Nurse, of course, is now the President of the Royal Society which has already issued a statement publicly dissociating itself from Hunt’s views.

It says on its website:

“Too many talented individuals do not fulfil their scientific potential because of issues such as gender and the society is committed to helping to put this right.”

Regular readers will be aware that I am not a fan of Nurse. And that statement is depressingly symptomatic of the dismal effect this former Socialist Worker salesman – a left-wing agitator who maintains the view that politics has a place in science – has had on Britain’s foremost scientific institution during his tenure at its president.
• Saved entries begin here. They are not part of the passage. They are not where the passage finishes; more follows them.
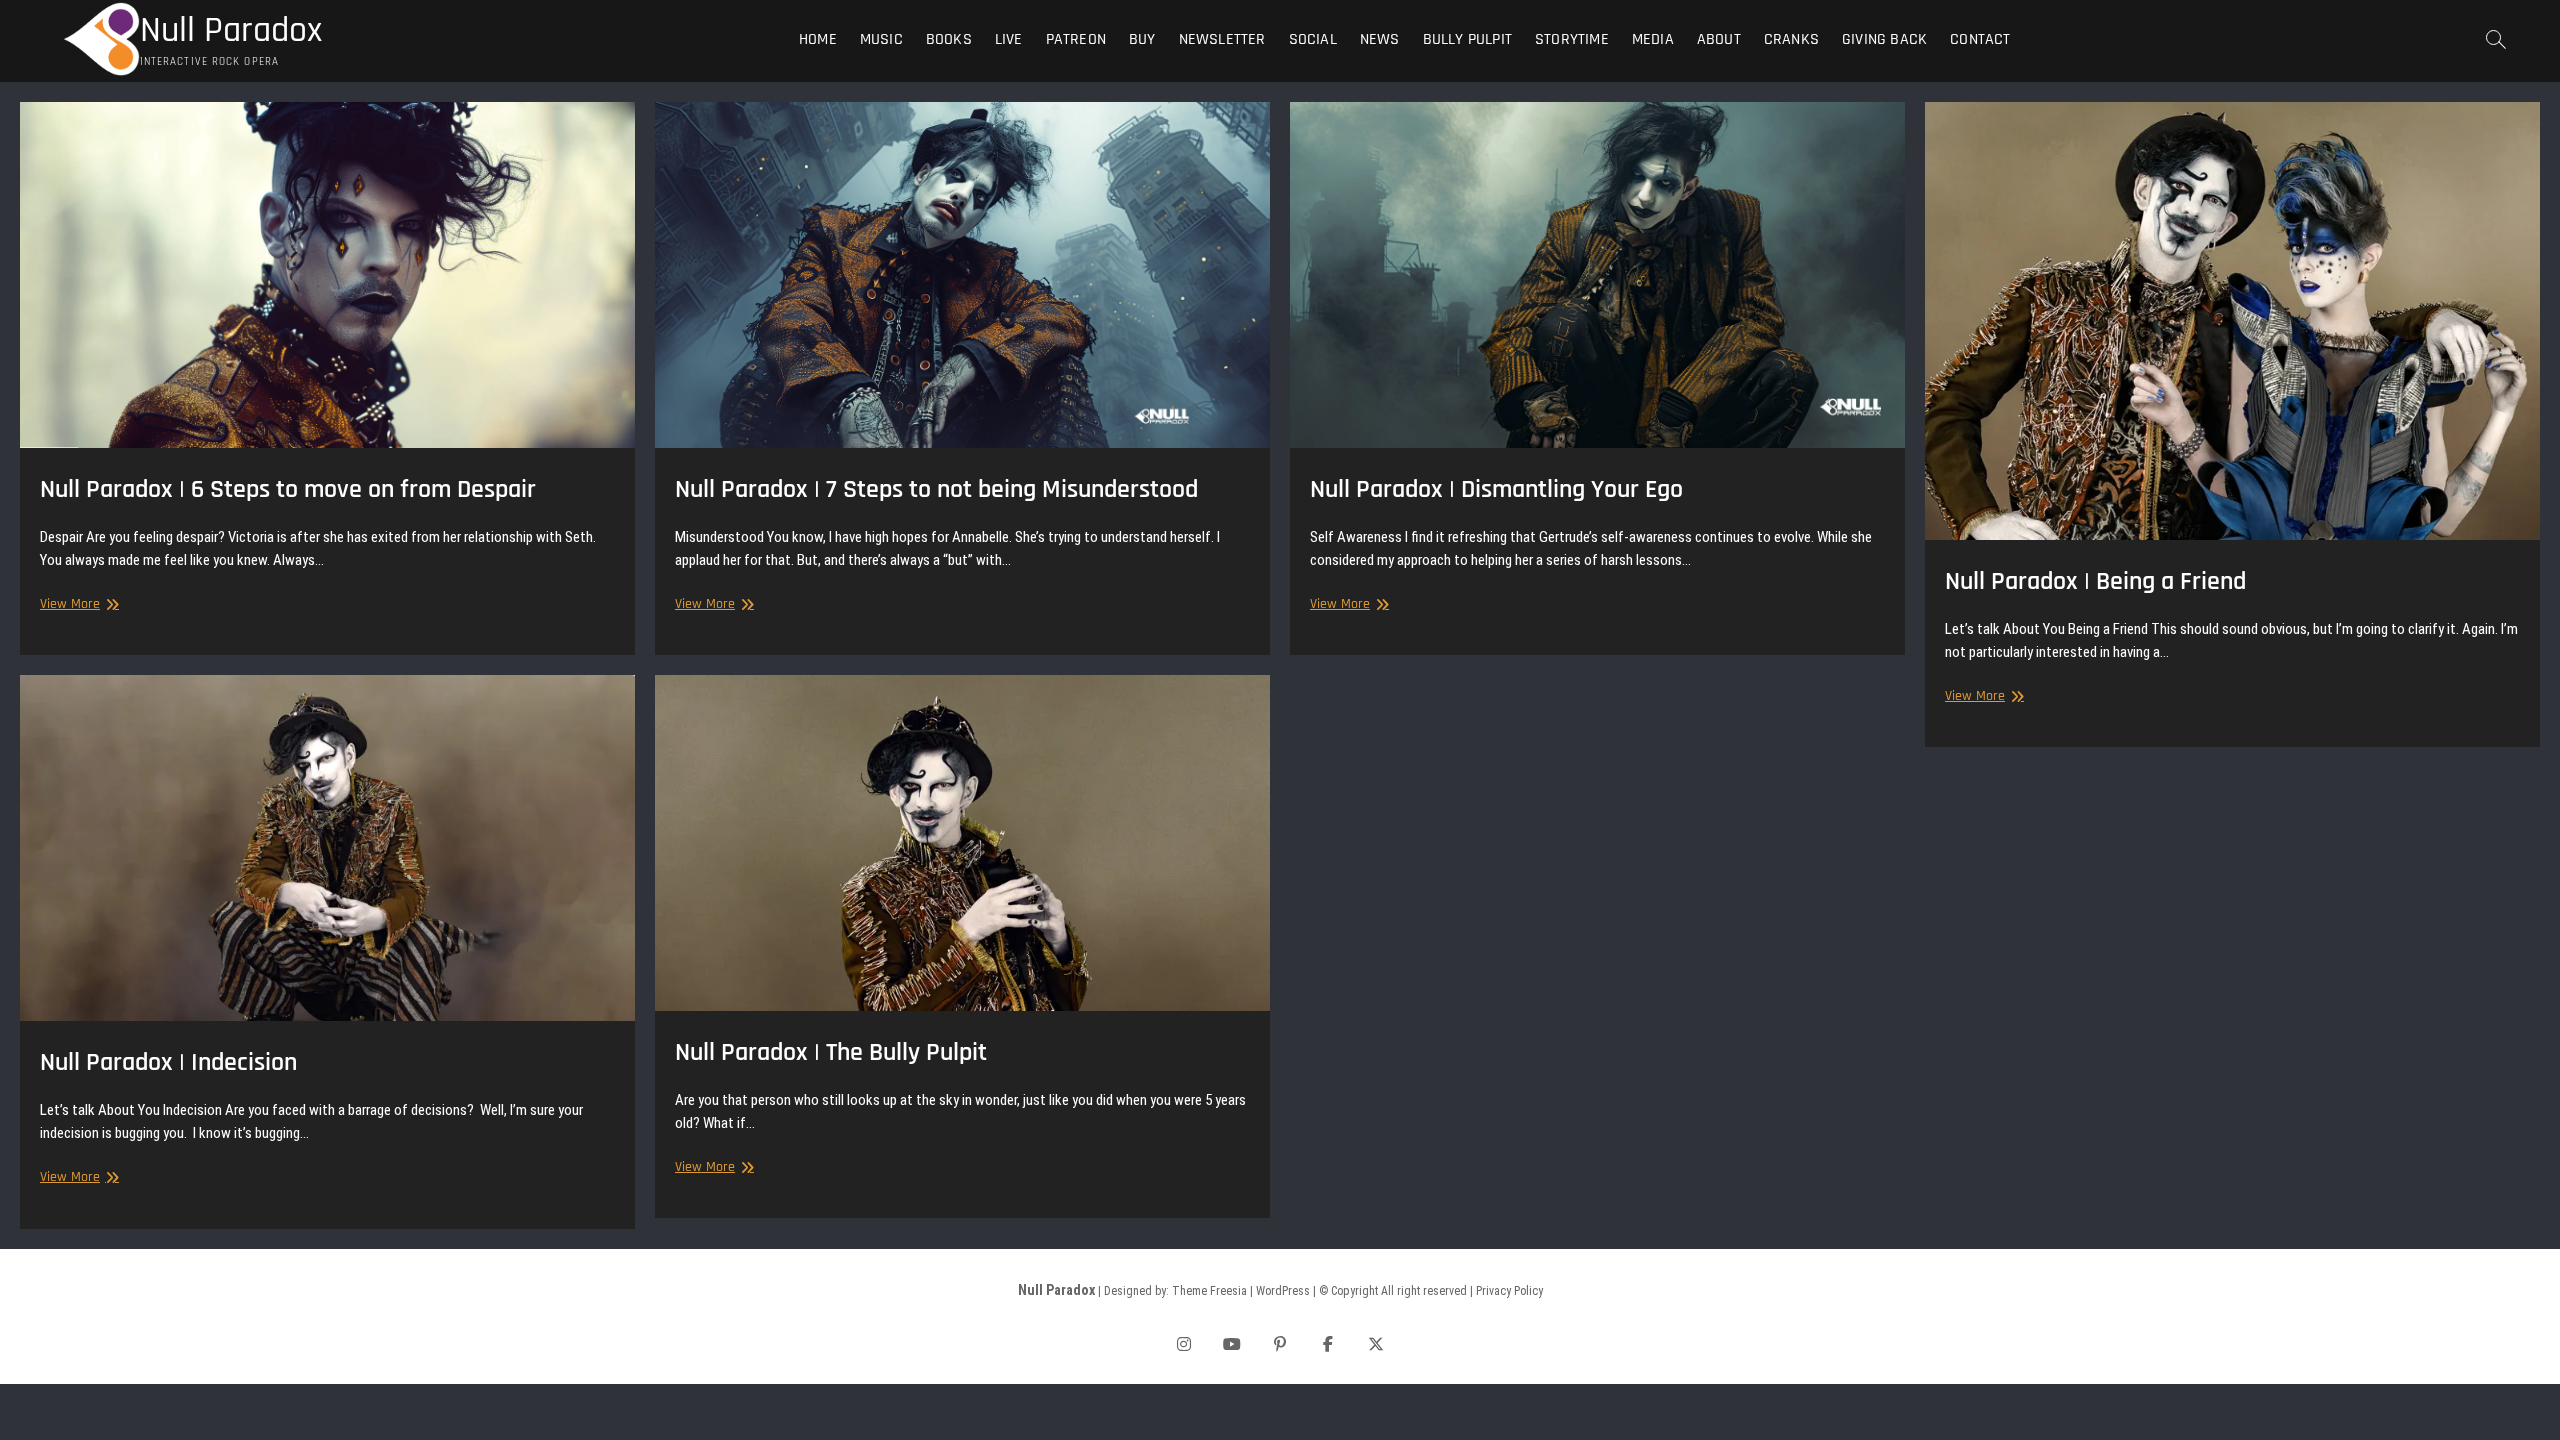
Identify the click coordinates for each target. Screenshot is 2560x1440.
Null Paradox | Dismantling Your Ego (1496, 489)
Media (1653, 39)
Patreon (1076, 39)
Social (1313, 39)
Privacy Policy (1509, 1291)
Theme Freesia (1209, 1291)
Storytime (1572, 39)
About (1719, 39)
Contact (1980, 39)
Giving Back (1884, 39)
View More (77, 604)
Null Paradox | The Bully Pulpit (831, 1052)
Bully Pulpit (1467, 39)
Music (881, 39)
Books (949, 39)
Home (818, 39)
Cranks (1791, 39)
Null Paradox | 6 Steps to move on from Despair (288, 489)
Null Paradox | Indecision (168, 1062)
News (1380, 39)
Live (1009, 39)
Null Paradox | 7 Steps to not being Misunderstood (936, 489)
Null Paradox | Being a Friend (2095, 581)
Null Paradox (231, 31)
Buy (1142, 39)
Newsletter (1222, 39)
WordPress (1283, 1291)
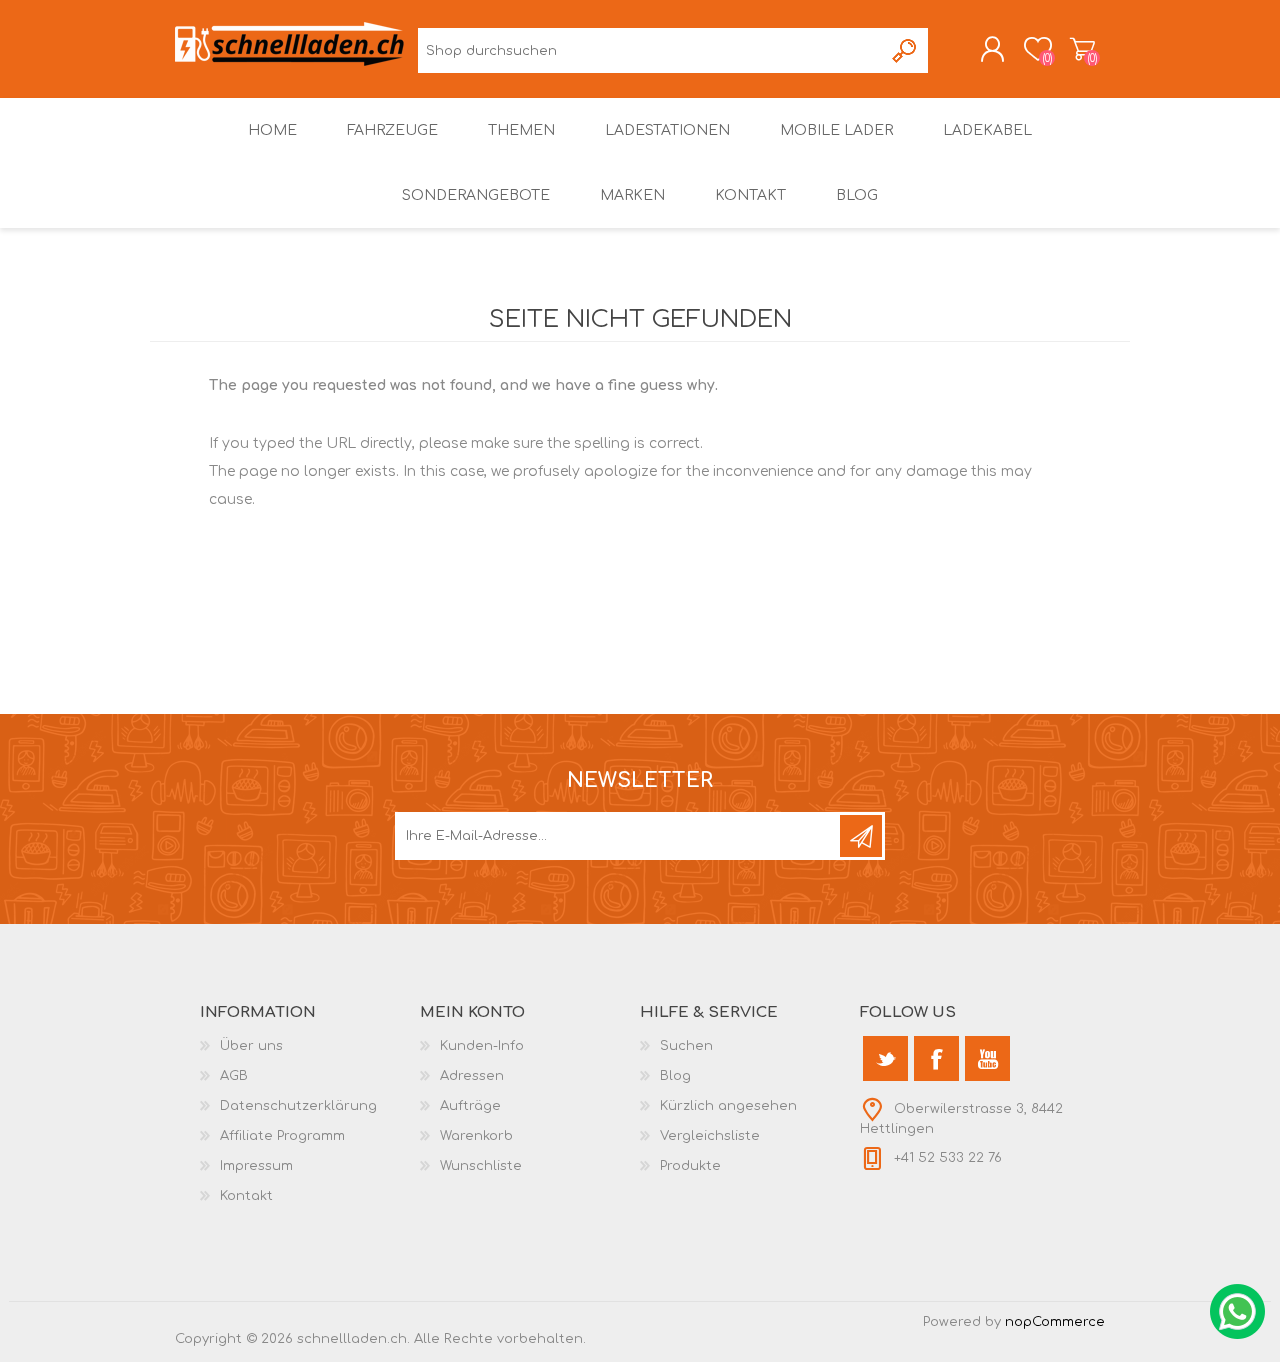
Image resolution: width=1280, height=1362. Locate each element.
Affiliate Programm (282, 1136)
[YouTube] (987, 1058)
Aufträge (470, 1106)
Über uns (251, 1046)
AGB (234, 1076)
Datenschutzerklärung (298, 1106)
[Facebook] (936, 1058)
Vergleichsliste (710, 1136)
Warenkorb (1082, 49)
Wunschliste (481, 1166)
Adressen (472, 1076)
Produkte (690, 1166)
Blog (675, 1076)
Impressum (256, 1166)
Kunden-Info (482, 1046)
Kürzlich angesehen (728, 1106)
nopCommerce (1055, 1322)
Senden (861, 836)
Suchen (905, 50)
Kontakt (246, 1196)
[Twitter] (885, 1058)
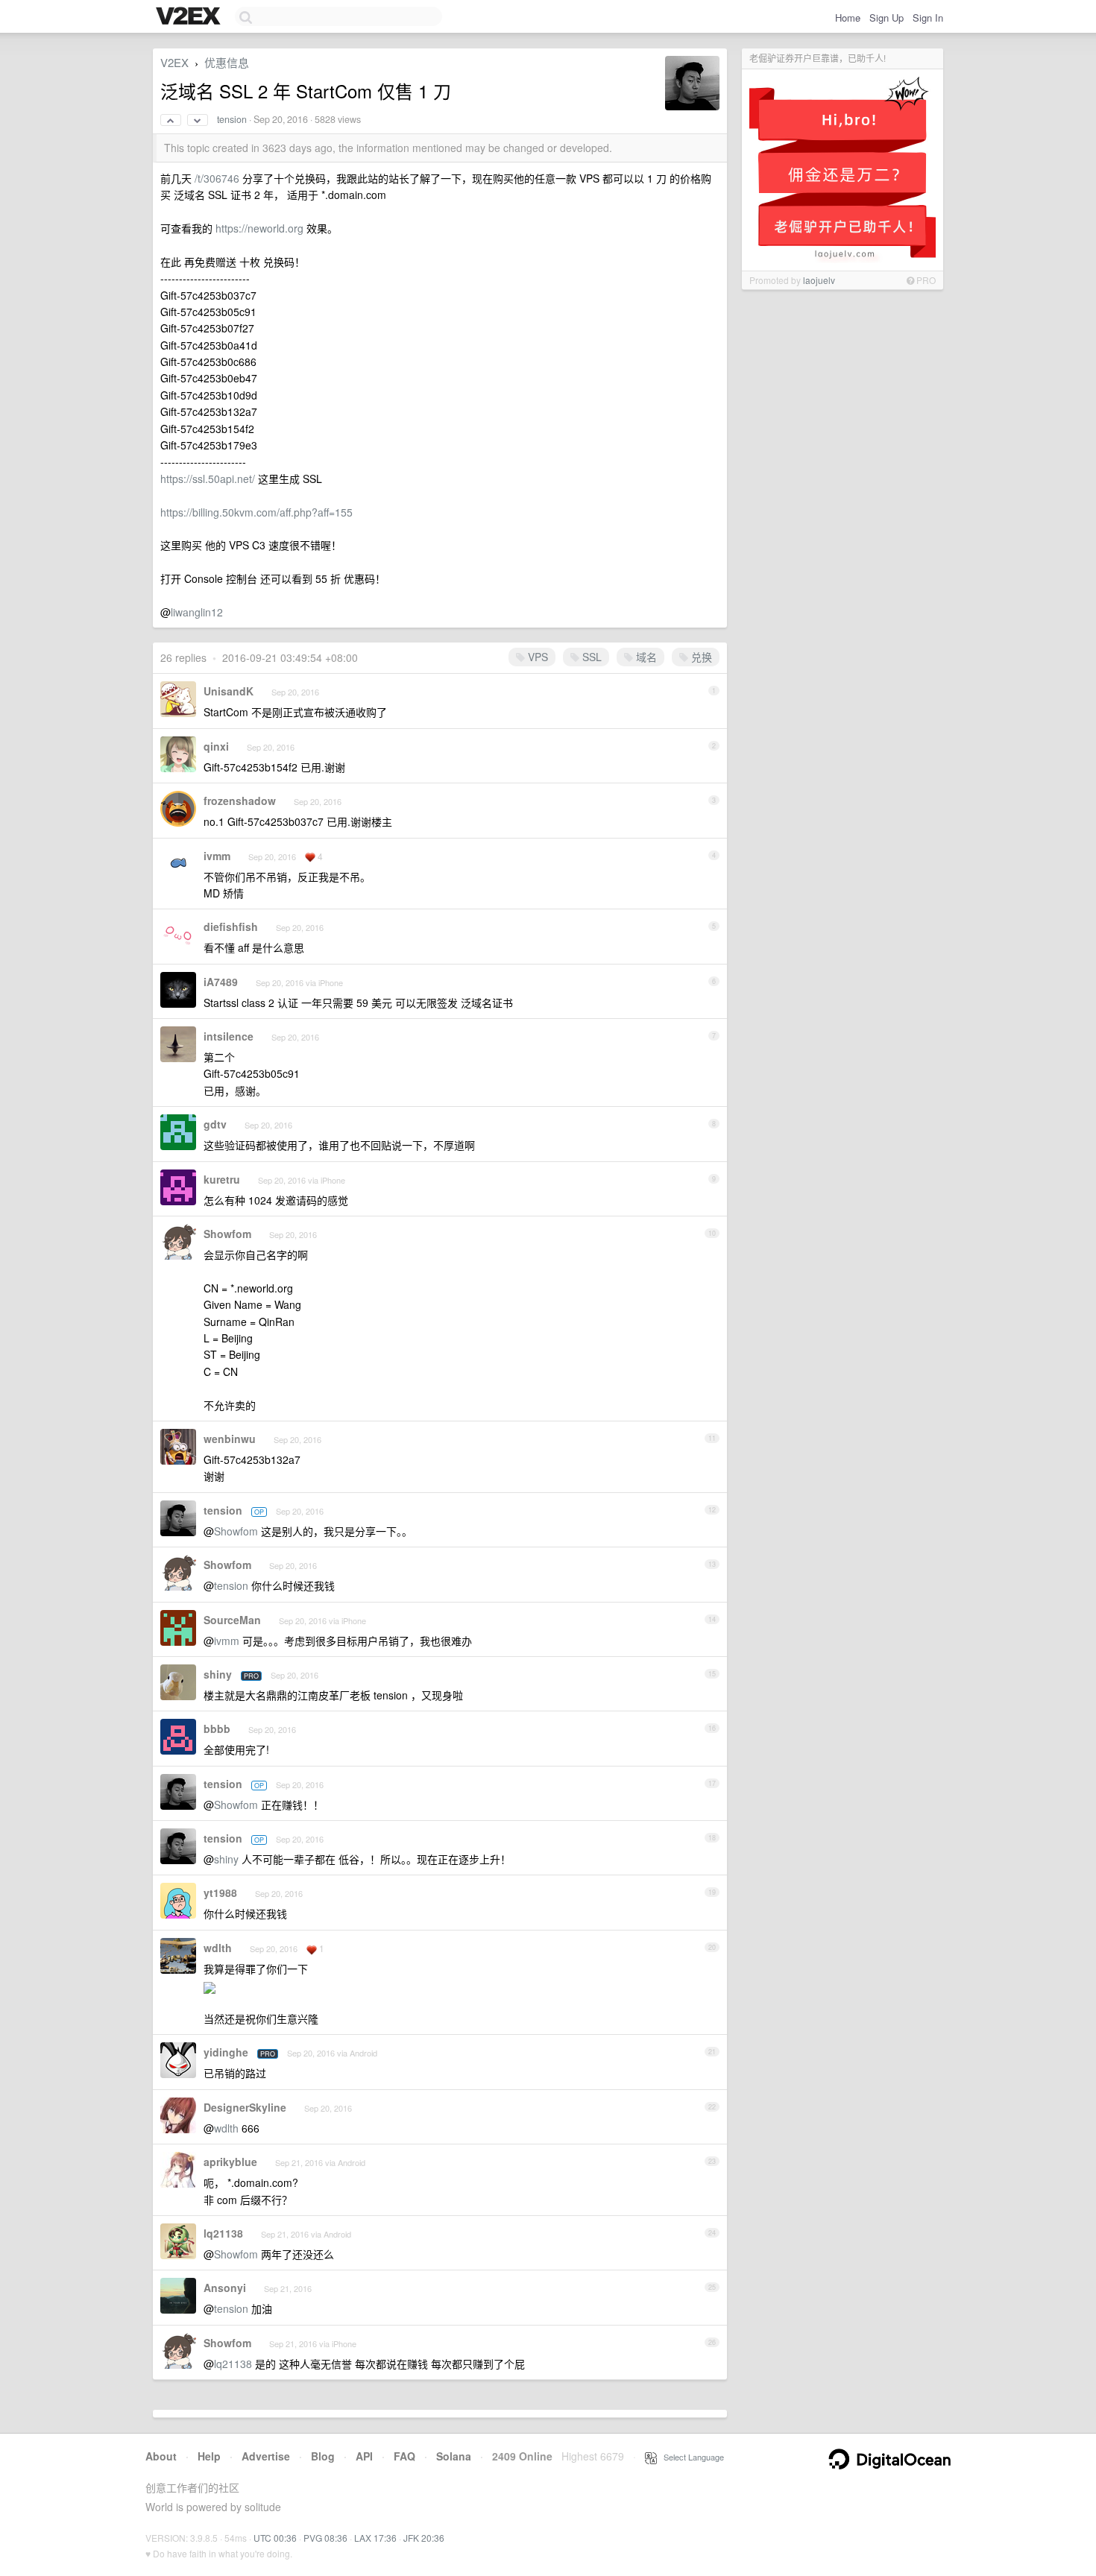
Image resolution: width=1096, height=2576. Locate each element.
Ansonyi (225, 2287)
The job of science is to do science, not engineer social harmony or correct “gender” imbalance.

This was true in the 17th century when the Royal Society was founded; and there is no scientific reason why it should remain any less true today.

The very idea that an institution as august as the Royal Society should print such drivel on its website and not feel any sense of shame or embarrassment just shows how far we have fallen.

We seem to be abandoning the rigorous quest for truth and objectivity embodied by the Enlightenment, in favour of the superstitions and prejudices of the Dark Ages. And instead of standing against this, the Royal Society has decided to act as the  New Endarkenment’s cheerleader.